Direction: Reproduce verbatim the stretch of the yen and North Korea commentary from "So this sets" through "an extinction event.".

Excerpt to read:
--- Begin ---

‘Well What If There Is No Tomorrow?!’ We’re All Phil Connors Now

There’s something paradoxical about investors flocking to the yen during bouts of risk-off sentiment tied to provocations from everyone’s favorite Hermit Kingdom.

On Monday evening, the yen surged immediately on news that a missile was flying over … wait for it … Japan.

Although historical precedent is admittedly hard to come by given that Japan hasn’t ever suddenly ceased to exist, after talking with our highly-paid team of FX strategists, I’ve come to the conclusion that there would be significant downside for the yen in the absence of a place called Japan.

So this sets up a profoundly absurd dynamic wherein the yen will be bid on North Korea jitters right up until everyone starts to believe that Pyongyang may actually bomb Japan, at which point other safe havens will outperform the yen by virtue of not being subject to an extinction event.

As BofAML dryly notes in a piece out this morning, “if tensions intensify again, there could be a cross-current of JPY strength and weakness, leading to higher volatility.”

--- End ---

Supplied data:

--- Begin ---

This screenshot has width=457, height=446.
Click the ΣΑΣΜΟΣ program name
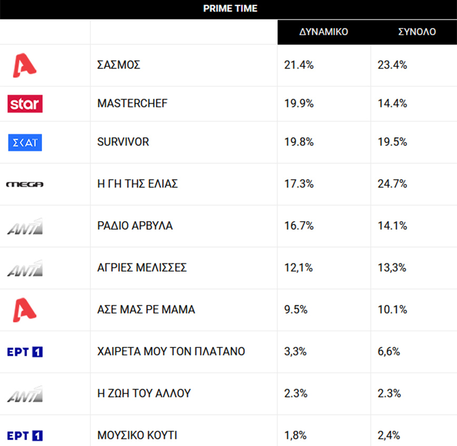pyautogui.click(x=118, y=65)

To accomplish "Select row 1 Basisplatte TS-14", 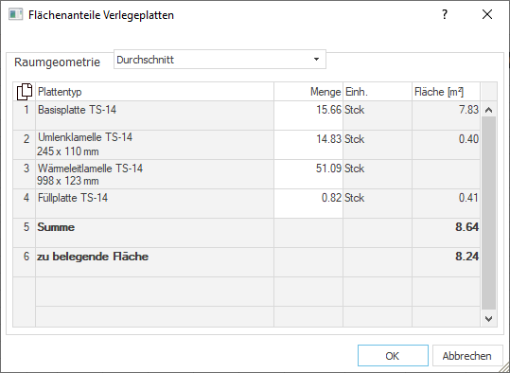I will [x=246, y=115].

--- End ---

The solution:
So this sets up a profoundly absurd dynamic wherein the yen will be bid on North Korea jitters right up until everyone starts to believe that Pyongyang may actually bomb Japan, at which point other safe havens will outperform the yen by virtue of not being subject to an extinction event.